A260/A280 反映的是 260 nm 与 280 nm 吸光度的比例关系，
主要用于判断核酸与蛋白污染情况。

但需要注意的是，A260/A280 本身并不能保证 DNA 浓度测量的准确性。

在超微量分光定量条件下，如果光学系统的光程控制或杂散光抑制能力不足，就可能出现以下情况：

• A260/A280 比值正常

• 但 A260 的吸光度存在系统性偏差

• DNA 浓度被整体高估或低估

这种情况下，实验人员往往难以及时察觉定量误差的存在。

高浓度 DNA 样品，反而更容易出现定量误差

一个容易被忽视的现象是：
高浓度 DNA 样品在超微量测量中并不一定更可靠。

在高浓度条件下，杂散光、光学非线性等因素的影响会被放大，可能导致：

• 稀释前后测得浓度不一致

• 建库或扩增所需 DNA 投入量计算出现偏差

这也是为什么在 NGS 建库前，即便 DNA 纯度指标正常，实验结果仍可能波动较大的原因之一。

长期使用后的稳定性问题更隐蔽

在一些实验室中，超微量分光仪在使用初期数据表现良好，但在使用 2–3 年后，逐渐出现以下情况：

• 定量数值表面上仍然稳定

• 实验重复性却有所下降

这类问题往往并非设备故障，而是光学系统长期稳定性不足引起的缓慢漂移。

由于 A260/A280 比值变化不明显，这种风险往往难以通过常规指标直接发现。

为什么公共平台和企业实验室更关注“长期一致性"？

在高校公共实验平台和生物医药企业实验室中，
DNA 定量的核心需求不仅是“单次测量准确"，更重要的是：

不同人员、不同时间、不同批次测得的结果具有可比性。

因此，这类用户在评估超微量 DNA 定量方案时，往往更加关注：

• 光学系统一致性

• 杂散光控制能力

• 长期重复性和稳定性

在实际应用中，一些实验室在进行方案评估时，会将强调光学稳定性的超微量分光解决方案，作为常规方案之外的补充选择。

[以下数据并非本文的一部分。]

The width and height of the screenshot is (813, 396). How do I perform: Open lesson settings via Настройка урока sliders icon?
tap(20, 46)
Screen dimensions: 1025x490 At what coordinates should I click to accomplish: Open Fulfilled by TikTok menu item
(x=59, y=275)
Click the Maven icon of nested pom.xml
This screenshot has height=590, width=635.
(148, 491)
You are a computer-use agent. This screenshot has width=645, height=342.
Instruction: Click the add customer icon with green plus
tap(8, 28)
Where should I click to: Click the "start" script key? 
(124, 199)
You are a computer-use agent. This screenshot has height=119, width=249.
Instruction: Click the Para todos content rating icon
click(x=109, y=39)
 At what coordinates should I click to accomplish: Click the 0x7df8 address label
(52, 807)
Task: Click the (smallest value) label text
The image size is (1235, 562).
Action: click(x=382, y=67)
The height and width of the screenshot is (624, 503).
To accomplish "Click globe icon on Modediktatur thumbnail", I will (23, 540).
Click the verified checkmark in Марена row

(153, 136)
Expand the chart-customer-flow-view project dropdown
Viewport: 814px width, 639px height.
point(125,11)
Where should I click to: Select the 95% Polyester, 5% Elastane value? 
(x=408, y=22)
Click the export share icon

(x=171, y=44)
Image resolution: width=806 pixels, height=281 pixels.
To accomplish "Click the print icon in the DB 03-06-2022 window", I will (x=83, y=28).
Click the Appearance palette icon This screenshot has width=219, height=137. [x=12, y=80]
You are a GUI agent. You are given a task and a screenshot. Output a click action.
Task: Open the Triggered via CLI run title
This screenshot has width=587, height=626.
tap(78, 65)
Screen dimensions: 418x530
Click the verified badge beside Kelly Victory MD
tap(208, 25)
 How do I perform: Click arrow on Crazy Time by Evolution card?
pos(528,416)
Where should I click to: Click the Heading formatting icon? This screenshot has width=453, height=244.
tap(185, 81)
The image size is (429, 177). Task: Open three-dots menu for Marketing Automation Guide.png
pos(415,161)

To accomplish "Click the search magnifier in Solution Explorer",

例如，部分用户会关注像 IMPLEN 这类更偏工程稳定性设计思路的产品。

技术建议

如果在实际工作中遇到以下情况：

• DNA 稀释前后浓度不一致

• A260/A280 正常，但实验结果不稳定

• 不同时间测量同一样品存在波动

建议从定量方法和设备稳定性角度进行系统性评估，而不仅仅依赖单一指标判断。

在很多情况下，问题并不出在样品本身，而是定量结果的可靠性需要重新确认。